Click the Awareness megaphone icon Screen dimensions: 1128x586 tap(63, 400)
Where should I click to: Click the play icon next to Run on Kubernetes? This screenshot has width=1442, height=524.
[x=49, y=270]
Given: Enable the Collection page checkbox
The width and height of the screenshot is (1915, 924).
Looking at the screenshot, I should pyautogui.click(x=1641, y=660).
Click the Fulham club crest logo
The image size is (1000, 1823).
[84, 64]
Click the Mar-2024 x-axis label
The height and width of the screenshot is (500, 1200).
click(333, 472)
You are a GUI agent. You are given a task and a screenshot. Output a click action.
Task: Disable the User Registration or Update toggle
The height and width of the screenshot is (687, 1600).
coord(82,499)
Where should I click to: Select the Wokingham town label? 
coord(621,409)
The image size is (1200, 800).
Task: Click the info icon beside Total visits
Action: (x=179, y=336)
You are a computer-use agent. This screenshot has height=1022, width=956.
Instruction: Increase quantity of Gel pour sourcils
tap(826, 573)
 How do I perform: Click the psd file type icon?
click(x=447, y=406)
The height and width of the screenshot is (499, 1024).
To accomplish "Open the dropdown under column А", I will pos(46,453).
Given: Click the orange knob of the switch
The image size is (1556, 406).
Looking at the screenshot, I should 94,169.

============

Starting at the line that contains "The height and width of the screenshot is (499, 1024).", copy each line through the last line of the listing, and copy nothing else.

# SOLUTION:
The height and width of the screenshot is (499, 1024).
To accomplish "Open the dropdown under column А", I will pos(46,453).
Given: Click the orange knob of the switch
The image size is (1556, 406).
Looking at the screenshot, I should 94,169.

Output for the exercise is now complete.